- **TASK GOAL**
From the robots.txt explanation below, copy word for word the passage that opens with the words containing "It is clear" and closes with "employ and when.".

It is clear that there is still a misunderstanding of what a “robots.txt” file is used for and what meta name=”robots” is and does. Therefore, I thought why not break it down in laymans terms for everyone to hopefully help you when deciding which to employ and when.
Robots.txt
The robots.txt file is a simple text file that resides within the root directory of a website. The purpose of this file is to help search engines understand which content you would like them to illustrate to users within the search engine result pages (SERP’s) and which pages they should ignore. Google and Bing pay very close attention to this file, reason being, they do not want to potentially share information on websites which their webmasters have specifically requested be ignored.
Example: You are about to enter a building and on the front door reads a sign saying, “Do not enter the first door on the right upon entry – this area is strictly forbidden.” Knowing that you are only wanting to reach the top of the building for a brilliant view to take a quick shot with your camera, you adhere to their request. Google is doing the same thing when their spider enter a site to do a crawl. They look for two critical files; a sitemap.xml and robots.txt. The sitemap XML is a file which illustrates all or most of the pages within your site, as well as the last modified date to assist Google with a quick link to the majority of your content you want visible to users of search engines. Prior to running through all the links within the sitemap.xml file, the crawlers check to see whether or not there is a robots.txt file and which pages (or rooms of your building) they are not allowed to enter.
This file is extremely powerful and the search engines respect the directions given within it. However, many people make a few mistakes which often times prove to be extremely costly.
In order to allow Googlebot or other search engine crawlers to index your site, a simple command within a robots file could look like the following:
User-agent:
Allow: /
or
User-agent:
Disallow:
This, in essence, is telling all robots or crawlers that the whole building is fair game. Crawl away and take all content you interact with back to your indices to share with your users.

- **INFORMATION SUPPLIED**

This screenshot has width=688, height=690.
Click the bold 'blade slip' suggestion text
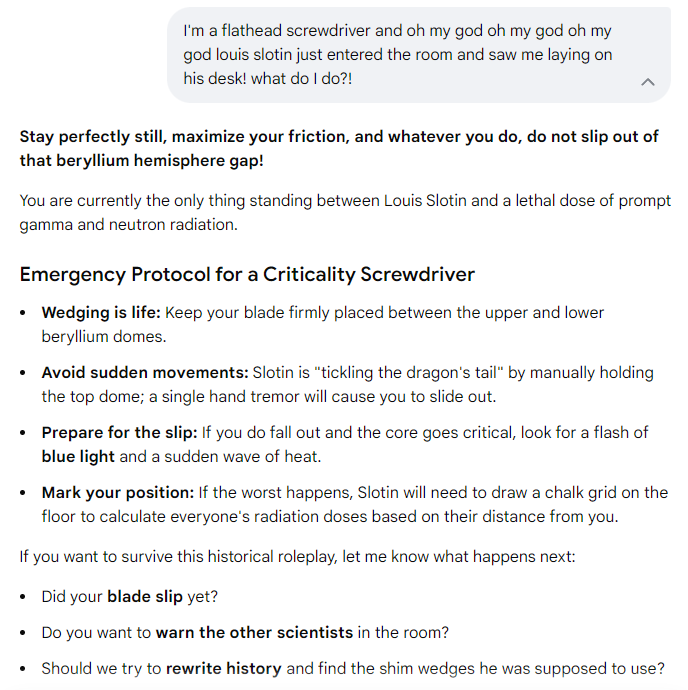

- **FULL ANSWER**
It is clear that there is still a misunderstanding of what a “robots.txt” file is used for and what meta name=”robots” is and does. Therefore, I thought why not break it down in laymans terms for everyone to hopefully help you when deciding which to employ and when.